*Records from a data collection*.
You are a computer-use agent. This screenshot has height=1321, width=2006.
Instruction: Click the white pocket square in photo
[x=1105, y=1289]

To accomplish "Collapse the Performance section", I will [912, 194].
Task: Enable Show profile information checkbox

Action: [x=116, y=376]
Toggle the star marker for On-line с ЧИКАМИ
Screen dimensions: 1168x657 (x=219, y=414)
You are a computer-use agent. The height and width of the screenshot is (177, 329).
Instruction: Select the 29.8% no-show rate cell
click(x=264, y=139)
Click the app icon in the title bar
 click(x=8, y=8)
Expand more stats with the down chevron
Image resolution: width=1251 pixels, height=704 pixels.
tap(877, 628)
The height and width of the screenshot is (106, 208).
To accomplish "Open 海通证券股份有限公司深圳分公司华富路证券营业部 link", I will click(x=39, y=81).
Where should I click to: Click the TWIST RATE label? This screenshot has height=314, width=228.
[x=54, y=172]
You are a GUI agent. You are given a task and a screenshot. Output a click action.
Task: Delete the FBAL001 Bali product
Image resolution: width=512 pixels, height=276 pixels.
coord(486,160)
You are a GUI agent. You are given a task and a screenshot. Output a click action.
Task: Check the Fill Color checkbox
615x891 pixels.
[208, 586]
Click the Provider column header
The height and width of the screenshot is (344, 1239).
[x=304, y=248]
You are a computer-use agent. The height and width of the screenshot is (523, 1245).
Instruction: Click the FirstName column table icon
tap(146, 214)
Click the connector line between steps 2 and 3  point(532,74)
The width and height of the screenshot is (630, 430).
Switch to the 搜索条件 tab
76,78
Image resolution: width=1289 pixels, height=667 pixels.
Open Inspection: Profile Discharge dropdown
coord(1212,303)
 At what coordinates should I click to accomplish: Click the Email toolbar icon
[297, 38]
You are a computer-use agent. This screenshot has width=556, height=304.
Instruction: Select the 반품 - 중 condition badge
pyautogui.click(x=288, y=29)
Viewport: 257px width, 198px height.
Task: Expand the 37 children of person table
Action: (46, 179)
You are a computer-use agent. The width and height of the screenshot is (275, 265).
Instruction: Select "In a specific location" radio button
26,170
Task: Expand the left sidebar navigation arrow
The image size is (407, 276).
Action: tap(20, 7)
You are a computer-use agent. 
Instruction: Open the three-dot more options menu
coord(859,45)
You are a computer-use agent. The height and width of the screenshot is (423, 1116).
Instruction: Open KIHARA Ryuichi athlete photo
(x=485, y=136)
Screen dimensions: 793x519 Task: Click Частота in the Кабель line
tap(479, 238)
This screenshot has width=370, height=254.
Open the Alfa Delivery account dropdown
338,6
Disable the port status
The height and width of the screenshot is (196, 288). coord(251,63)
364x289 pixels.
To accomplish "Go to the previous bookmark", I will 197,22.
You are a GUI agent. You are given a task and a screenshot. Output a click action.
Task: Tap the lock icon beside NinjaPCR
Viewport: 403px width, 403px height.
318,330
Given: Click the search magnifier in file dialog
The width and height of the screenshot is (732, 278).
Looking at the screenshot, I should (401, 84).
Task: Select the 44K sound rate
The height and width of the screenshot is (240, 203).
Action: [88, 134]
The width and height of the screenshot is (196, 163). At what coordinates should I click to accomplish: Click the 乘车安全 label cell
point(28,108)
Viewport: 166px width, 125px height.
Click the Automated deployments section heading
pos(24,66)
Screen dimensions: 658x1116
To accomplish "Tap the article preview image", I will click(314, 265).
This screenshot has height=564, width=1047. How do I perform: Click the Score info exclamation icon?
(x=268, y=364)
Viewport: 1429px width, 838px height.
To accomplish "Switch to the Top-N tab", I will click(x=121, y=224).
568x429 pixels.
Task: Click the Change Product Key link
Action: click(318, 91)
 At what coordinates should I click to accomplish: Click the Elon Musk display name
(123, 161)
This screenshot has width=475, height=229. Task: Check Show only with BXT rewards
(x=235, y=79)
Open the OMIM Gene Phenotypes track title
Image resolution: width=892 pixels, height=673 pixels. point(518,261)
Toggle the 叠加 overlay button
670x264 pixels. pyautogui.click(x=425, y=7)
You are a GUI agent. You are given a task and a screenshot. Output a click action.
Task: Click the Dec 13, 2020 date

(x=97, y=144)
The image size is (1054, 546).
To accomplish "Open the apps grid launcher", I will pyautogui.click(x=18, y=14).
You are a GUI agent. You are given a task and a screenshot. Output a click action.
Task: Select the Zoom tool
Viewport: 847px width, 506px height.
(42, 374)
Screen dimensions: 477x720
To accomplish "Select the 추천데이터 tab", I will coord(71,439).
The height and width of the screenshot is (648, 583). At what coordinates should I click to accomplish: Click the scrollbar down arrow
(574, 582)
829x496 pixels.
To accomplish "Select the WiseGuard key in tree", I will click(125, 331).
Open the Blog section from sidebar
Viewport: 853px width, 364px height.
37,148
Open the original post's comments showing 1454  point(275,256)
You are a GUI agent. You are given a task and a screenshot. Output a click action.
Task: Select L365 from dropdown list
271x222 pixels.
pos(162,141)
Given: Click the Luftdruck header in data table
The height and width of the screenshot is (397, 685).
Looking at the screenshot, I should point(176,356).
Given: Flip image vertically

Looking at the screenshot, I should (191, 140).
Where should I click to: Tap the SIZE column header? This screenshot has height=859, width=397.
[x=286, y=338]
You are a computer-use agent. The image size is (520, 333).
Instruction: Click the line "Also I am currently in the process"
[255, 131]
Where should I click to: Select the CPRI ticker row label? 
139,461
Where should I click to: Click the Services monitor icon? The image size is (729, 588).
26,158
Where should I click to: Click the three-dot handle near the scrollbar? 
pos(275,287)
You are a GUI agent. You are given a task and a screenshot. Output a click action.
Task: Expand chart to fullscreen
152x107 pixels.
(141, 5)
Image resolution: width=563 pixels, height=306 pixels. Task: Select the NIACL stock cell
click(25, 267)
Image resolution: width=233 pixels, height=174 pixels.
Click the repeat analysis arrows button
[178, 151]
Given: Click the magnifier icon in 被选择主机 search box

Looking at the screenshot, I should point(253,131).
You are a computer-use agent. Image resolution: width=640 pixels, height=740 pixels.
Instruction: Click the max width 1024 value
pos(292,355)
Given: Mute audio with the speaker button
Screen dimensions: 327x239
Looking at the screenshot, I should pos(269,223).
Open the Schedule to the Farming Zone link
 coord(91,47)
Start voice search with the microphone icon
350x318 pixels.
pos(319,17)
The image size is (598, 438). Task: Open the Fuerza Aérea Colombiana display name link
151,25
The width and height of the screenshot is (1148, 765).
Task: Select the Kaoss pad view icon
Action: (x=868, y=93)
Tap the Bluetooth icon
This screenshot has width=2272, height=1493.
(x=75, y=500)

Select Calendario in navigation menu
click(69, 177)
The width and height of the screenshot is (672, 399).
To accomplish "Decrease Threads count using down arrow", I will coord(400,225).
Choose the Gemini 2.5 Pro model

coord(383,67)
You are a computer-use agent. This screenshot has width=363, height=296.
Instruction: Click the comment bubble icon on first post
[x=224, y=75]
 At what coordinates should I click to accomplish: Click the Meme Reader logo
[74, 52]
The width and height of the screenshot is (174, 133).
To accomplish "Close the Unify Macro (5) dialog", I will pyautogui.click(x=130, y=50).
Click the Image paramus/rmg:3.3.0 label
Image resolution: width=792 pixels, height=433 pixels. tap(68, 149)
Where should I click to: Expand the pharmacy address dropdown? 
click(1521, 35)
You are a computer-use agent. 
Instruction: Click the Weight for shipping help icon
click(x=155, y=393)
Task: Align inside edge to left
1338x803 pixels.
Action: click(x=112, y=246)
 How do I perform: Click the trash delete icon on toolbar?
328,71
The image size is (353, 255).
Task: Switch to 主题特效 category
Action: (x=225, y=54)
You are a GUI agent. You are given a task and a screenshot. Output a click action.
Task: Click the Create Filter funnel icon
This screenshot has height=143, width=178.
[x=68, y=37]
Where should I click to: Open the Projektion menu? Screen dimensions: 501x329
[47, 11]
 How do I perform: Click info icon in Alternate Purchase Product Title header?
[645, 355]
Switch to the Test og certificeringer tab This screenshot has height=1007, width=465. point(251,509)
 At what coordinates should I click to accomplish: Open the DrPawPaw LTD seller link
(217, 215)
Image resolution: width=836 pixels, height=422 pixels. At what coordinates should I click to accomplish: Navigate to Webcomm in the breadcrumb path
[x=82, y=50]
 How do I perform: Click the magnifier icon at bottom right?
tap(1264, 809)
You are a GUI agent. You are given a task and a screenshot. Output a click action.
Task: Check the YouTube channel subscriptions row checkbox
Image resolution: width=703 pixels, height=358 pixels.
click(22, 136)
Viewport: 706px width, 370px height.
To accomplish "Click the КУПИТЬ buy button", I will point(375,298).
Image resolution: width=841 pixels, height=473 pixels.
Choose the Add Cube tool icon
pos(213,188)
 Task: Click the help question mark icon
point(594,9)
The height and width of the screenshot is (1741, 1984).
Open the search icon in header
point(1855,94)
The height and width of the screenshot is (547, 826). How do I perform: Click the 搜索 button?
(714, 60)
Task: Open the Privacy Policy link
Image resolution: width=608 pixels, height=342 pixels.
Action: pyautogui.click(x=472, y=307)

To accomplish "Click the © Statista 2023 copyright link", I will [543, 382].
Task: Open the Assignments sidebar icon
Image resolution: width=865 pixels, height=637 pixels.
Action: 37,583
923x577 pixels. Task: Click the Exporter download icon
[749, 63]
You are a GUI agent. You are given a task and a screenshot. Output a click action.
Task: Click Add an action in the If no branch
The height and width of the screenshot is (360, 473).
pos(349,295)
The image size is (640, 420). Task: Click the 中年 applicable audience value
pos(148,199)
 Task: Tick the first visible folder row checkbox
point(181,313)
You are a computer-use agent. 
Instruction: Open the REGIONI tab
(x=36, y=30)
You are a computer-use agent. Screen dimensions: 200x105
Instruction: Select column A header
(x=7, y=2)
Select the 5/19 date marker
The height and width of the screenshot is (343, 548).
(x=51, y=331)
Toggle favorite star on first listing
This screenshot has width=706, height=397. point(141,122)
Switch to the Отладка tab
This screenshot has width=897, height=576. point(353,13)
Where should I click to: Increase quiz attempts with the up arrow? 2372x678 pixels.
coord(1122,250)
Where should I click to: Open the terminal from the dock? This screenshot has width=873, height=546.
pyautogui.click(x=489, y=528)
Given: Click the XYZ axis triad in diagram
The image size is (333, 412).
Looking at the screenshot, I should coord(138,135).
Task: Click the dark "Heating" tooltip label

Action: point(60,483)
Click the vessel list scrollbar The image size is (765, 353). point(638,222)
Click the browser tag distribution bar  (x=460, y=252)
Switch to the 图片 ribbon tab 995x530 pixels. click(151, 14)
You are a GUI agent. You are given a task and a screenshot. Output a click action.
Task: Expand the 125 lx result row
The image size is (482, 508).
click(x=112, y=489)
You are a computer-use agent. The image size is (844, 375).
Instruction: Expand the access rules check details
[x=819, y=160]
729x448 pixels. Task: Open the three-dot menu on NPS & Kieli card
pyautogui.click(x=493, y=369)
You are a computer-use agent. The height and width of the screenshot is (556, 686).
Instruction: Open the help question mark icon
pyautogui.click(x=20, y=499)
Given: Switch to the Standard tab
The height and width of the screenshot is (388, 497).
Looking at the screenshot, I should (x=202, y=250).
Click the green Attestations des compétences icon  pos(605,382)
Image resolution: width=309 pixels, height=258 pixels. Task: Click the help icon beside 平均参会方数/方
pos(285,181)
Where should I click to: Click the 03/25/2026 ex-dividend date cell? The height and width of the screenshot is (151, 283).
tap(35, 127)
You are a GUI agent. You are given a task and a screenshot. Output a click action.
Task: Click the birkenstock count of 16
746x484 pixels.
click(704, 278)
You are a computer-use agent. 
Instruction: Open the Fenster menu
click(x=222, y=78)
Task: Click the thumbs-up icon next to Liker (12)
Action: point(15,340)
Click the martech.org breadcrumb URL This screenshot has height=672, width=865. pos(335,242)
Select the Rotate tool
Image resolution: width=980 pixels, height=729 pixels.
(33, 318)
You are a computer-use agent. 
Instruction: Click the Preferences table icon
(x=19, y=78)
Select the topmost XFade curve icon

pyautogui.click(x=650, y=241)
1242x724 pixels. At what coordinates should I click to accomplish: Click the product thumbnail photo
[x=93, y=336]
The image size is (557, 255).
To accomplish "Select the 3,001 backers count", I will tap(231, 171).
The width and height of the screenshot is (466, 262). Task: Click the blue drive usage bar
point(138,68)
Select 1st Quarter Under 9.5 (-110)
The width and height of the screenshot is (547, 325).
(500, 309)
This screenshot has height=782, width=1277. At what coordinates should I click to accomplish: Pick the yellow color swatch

*Exercise prompt*. In which lines of the records does the word "left" appear? Copy each of them.

*Exercise answer*.
Task: Expand the left sidebar navigation arrow
Task: Align inside edge to left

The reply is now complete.